Wiring claims that name a symbol, not a caller chain. Verifying that a function exists is not the same as verifying it is reachable. A wiring claim is only valid when it names the production caller chain from an actual entry point — not just the symbol's location in a file. A function that nothing calls is dead, not wired.

Exit check¶

A spec is done when:

[ ] Every required behavior is stated explicitly.
[ ] Every rejection has a named error code.
[ ] The success state-change is described.
[ ] The assumptions are ordered lowest-confidence first, and the one or two ⚠ flags carry why + cost — or, for genuinely trivial scope, an honest "none material" that still names the single biggest risk.

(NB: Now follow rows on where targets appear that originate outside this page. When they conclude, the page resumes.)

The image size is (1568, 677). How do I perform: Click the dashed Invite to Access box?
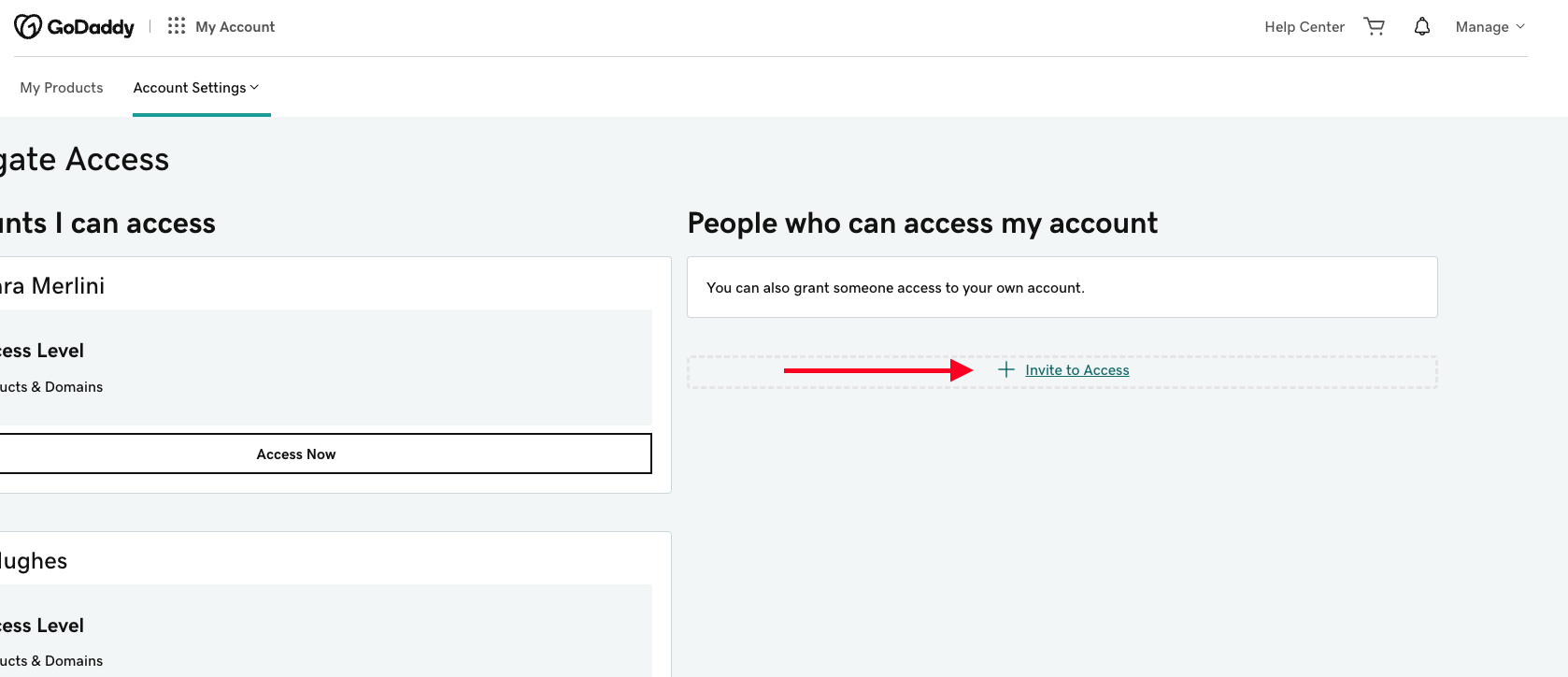[1062, 372]
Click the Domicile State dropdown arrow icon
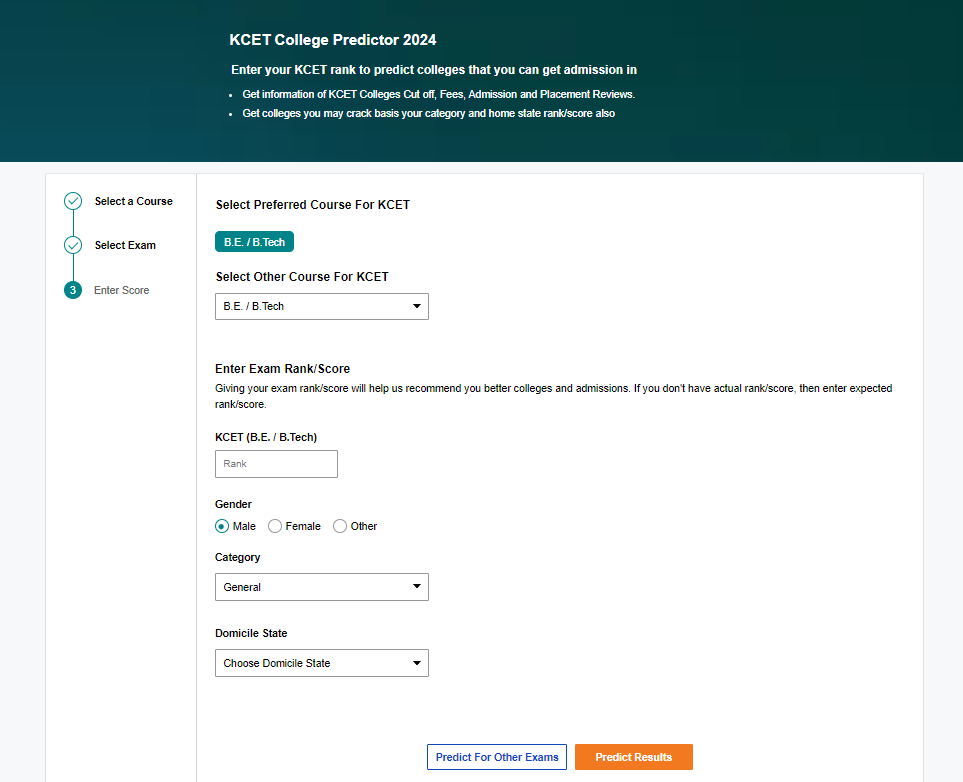 (418, 663)
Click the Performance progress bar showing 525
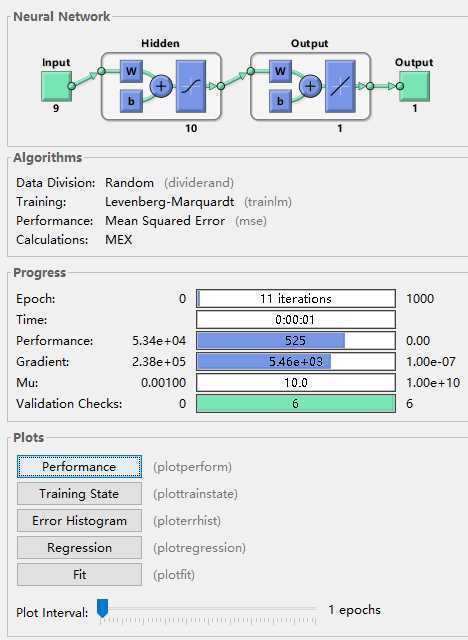This screenshot has width=468, height=640. point(296,340)
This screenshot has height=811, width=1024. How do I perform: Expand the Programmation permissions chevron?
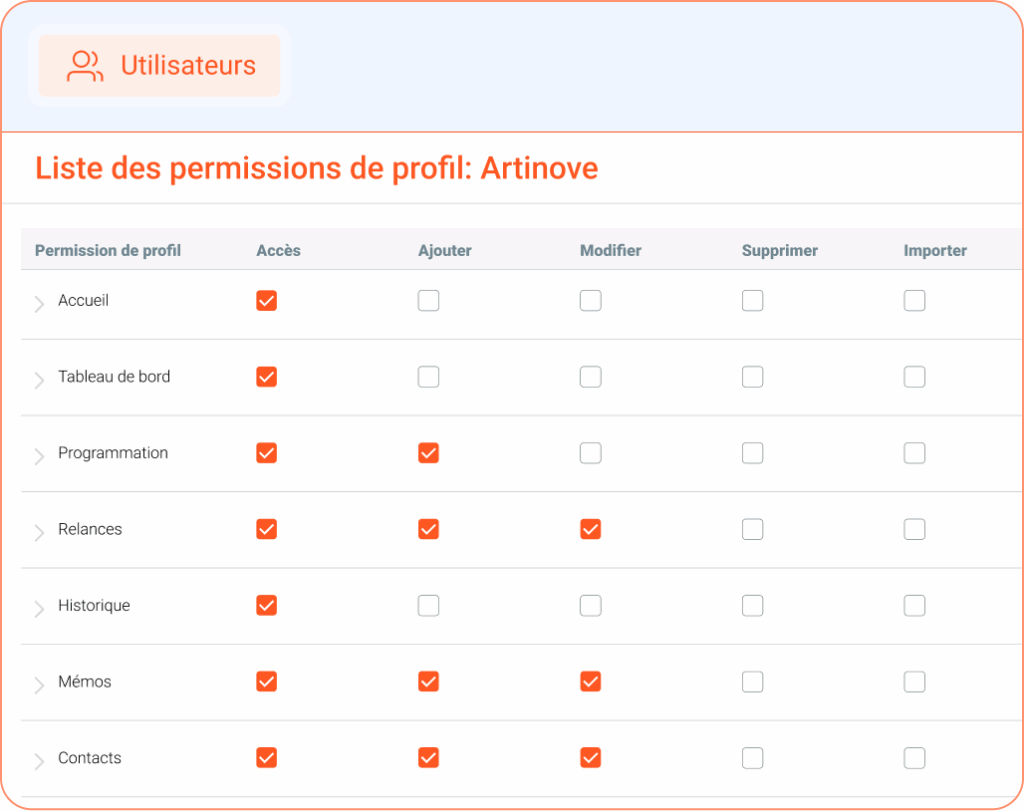pos(39,456)
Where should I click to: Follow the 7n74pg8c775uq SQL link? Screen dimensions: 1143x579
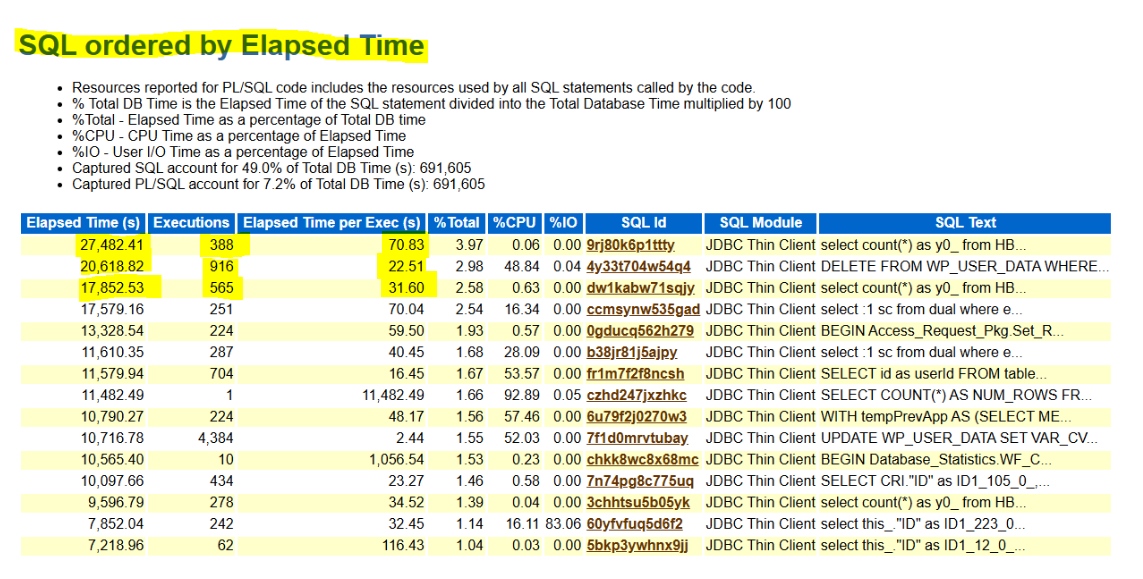click(640, 481)
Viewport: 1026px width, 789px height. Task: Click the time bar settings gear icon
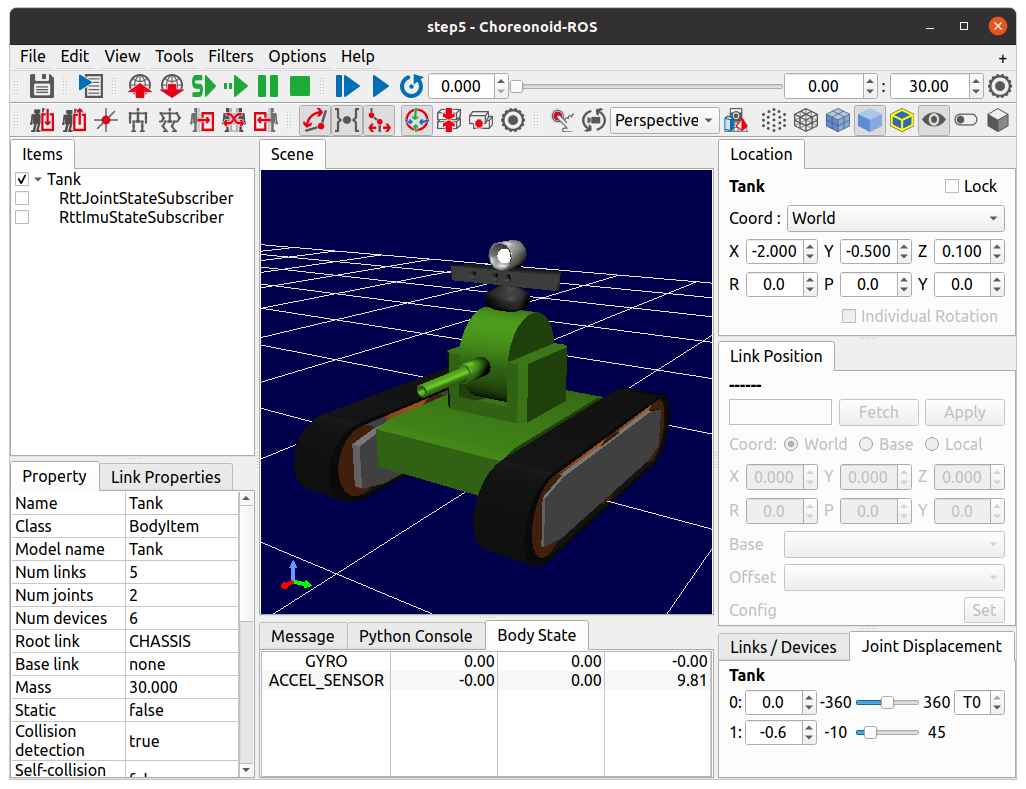(999, 86)
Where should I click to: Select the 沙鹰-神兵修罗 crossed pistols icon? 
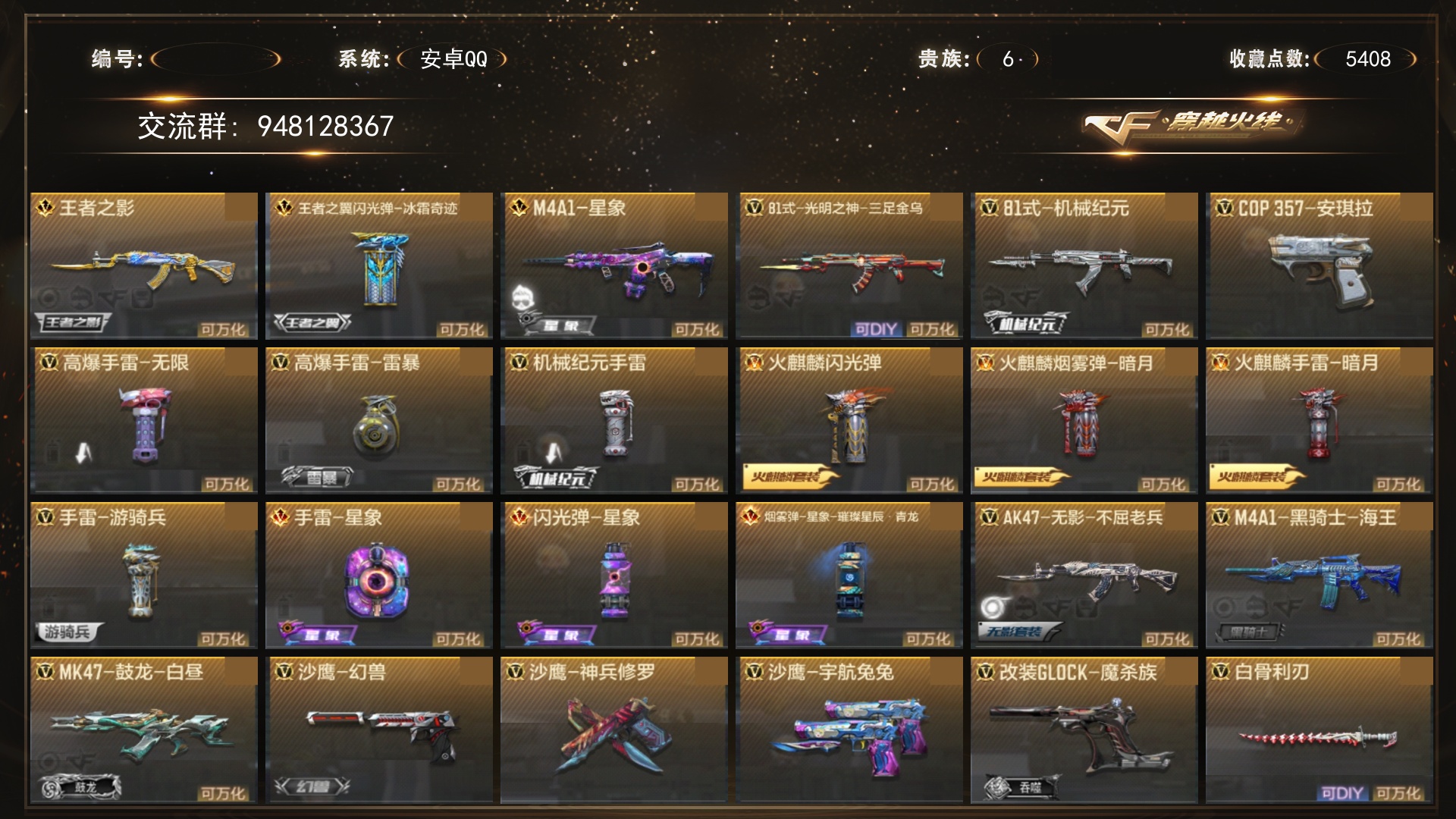coord(614,734)
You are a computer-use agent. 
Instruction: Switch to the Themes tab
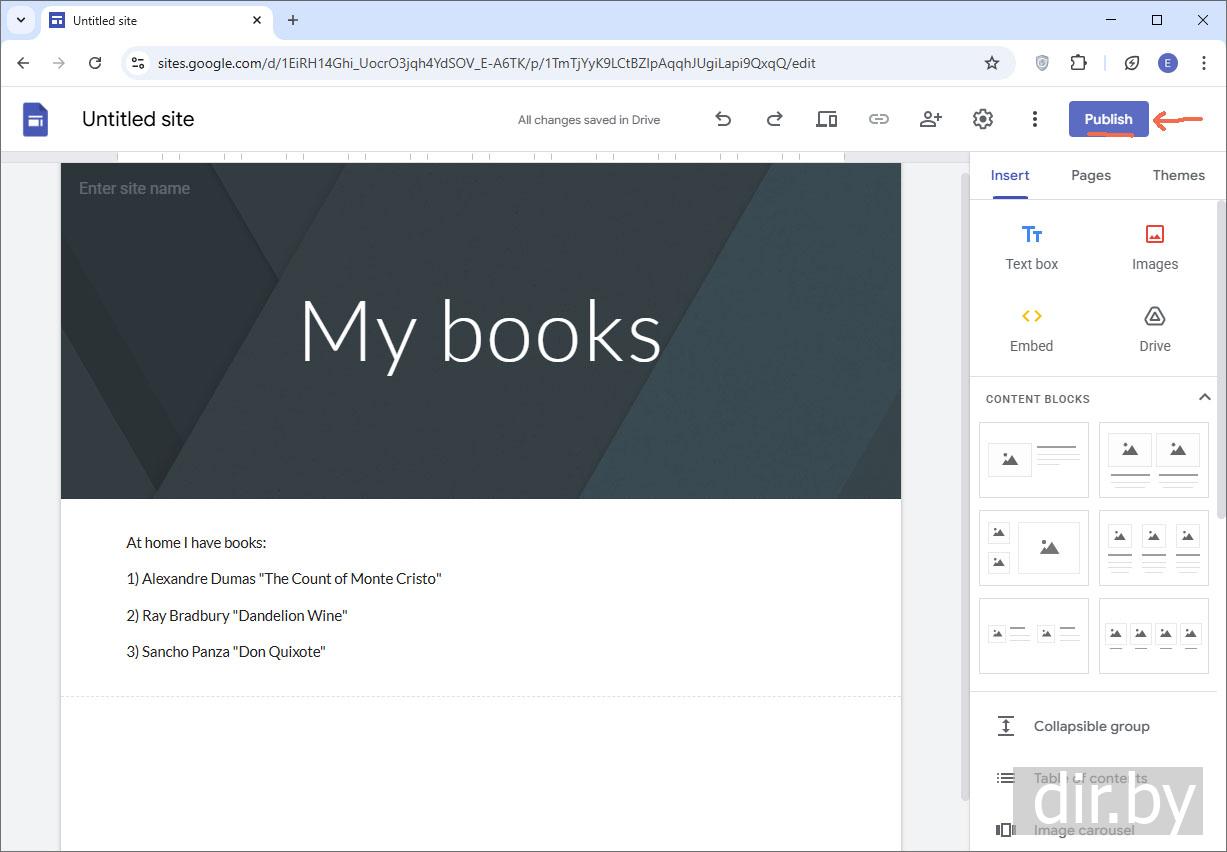point(1178,175)

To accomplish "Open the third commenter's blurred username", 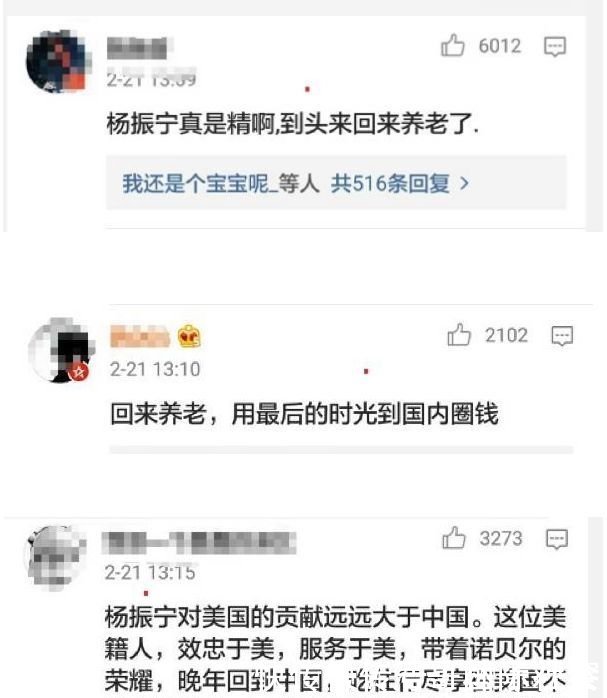I will 199,543.
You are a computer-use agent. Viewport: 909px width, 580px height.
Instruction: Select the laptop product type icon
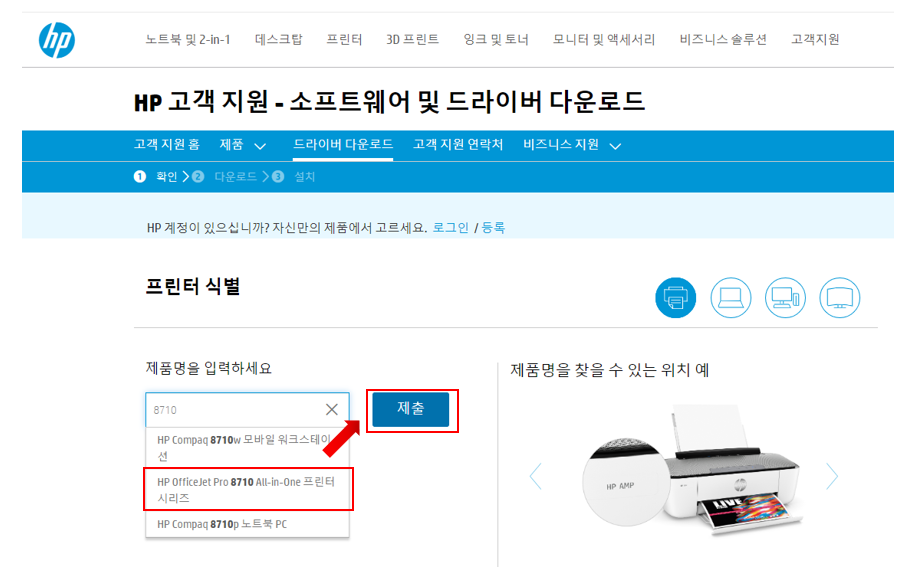pyautogui.click(x=730, y=298)
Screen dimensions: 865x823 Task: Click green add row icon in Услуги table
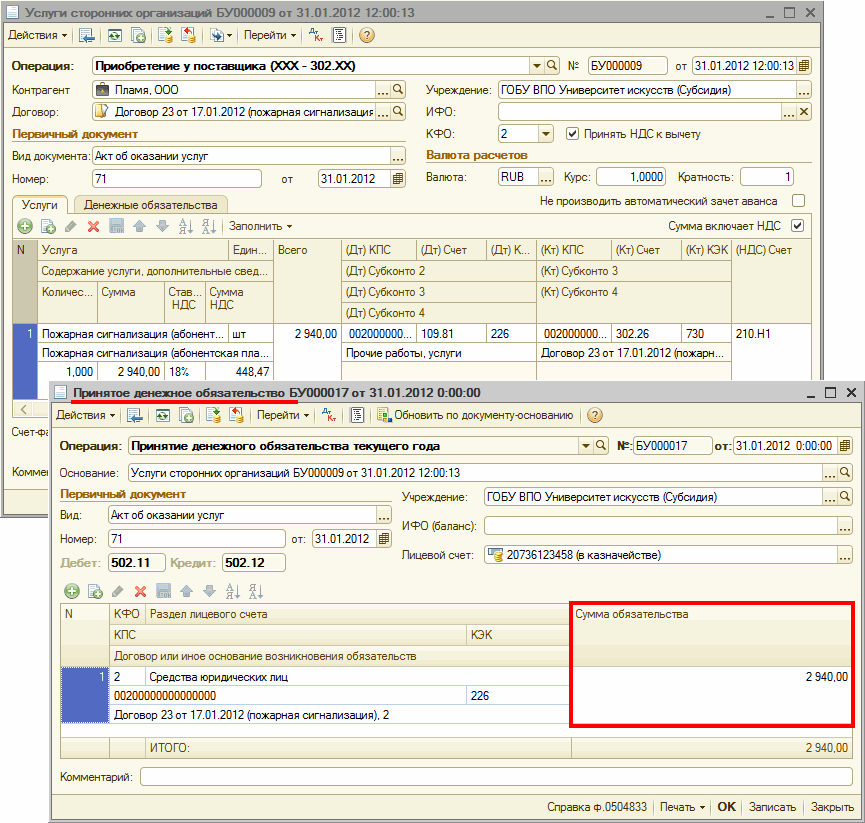tap(25, 226)
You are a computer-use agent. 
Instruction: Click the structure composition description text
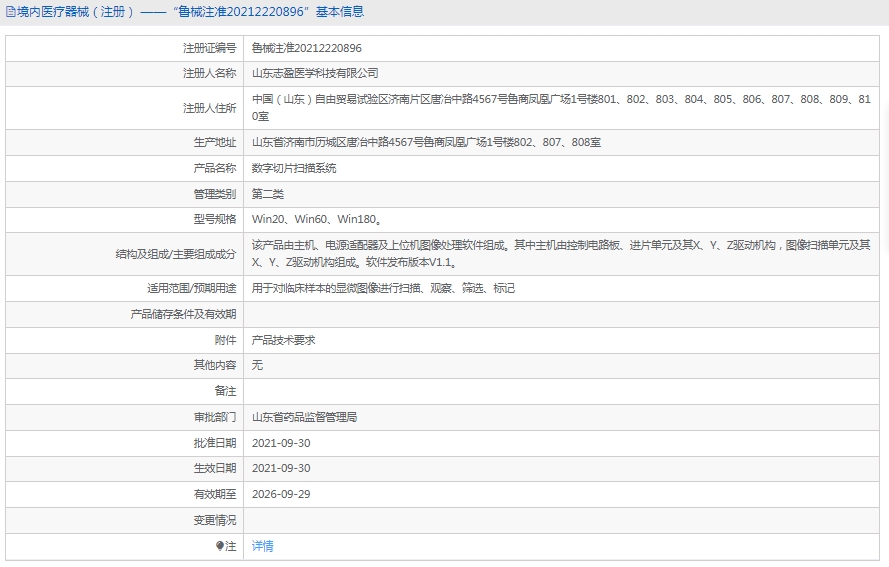tap(561, 253)
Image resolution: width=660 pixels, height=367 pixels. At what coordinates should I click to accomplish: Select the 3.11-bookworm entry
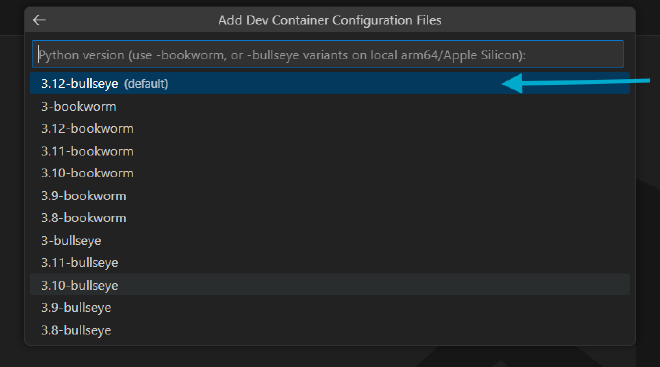[330, 151]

The shift from older practice: you no longer pre-confirm every assumption to advance. You confirm that the AI has ranked its uncertainty and that you have engaged the top of the rank. Stated honestly: the flag makes a genuine review cheap and a lazy one visibly negligent — it cannot force the read. That is the most a lightweight check can buy.

If the check fails¶

If you cannot state a rule clearly, the feature is not ready to build. Stop, take the question to whoever owns the requirement, and resolve it. Do not let the AI proceed on an unresolved point — that is the exact failure the whole method exists to prevent.

The one approval, and where the flag really lands¶

In the one-approval flow, you do not approve the spec alone — you approve the whole frozen bundle (spec, scenarios, contract, tests) once, at the contract freeze. So the lowest-confidence flag is bundle-wide: at that single decision point the AI leads with "of everything I'm asking you to freeze, these one or two points are most likely wrong" — and a flag may point at an uncovered scenario or the contract shape, not only a spec assumption. The ranking you do here in Specify is the first input into that one gate. See 05 Contract and the add skill's run.md.

When the feature has a user interface¶

For anything with a UI, extend this step with a quick design: the user flows (the happy path and the main alternatives) and every screen state — loading, empty, error, and success. Correct logic behind a confusing or incomplete interface is still a poor product, and undesigned states are exactly where an AI will improvise something ugly. In the early Prototype stage, this design work is the main event and the code is throwaway (see 10 Stages).